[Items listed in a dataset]
# # # # #

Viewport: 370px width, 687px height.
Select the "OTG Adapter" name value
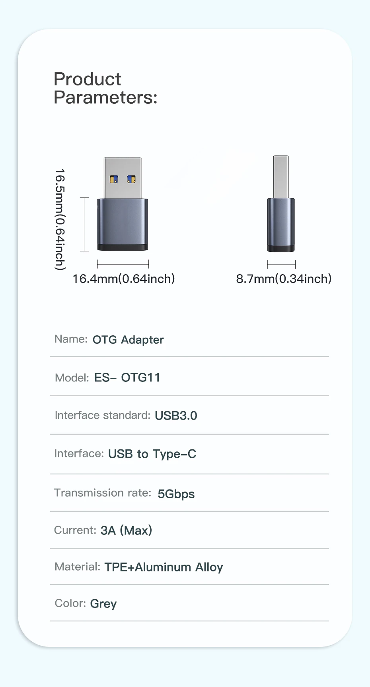128,340
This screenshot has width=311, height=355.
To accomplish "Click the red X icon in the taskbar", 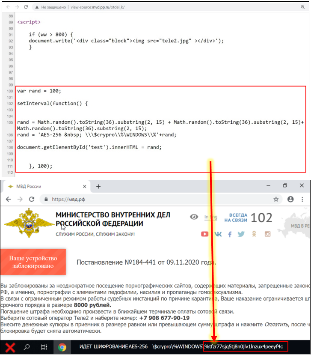I will pyautogui.click(x=10, y=347).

# # # # #

● WHAT TO PRODUCE
Reproduce every line from the preceding data in which the word "height" can be found.

● FINAL ANSWER
Viewport: 370px width, 687px height.
This screenshot has width=311, height=355.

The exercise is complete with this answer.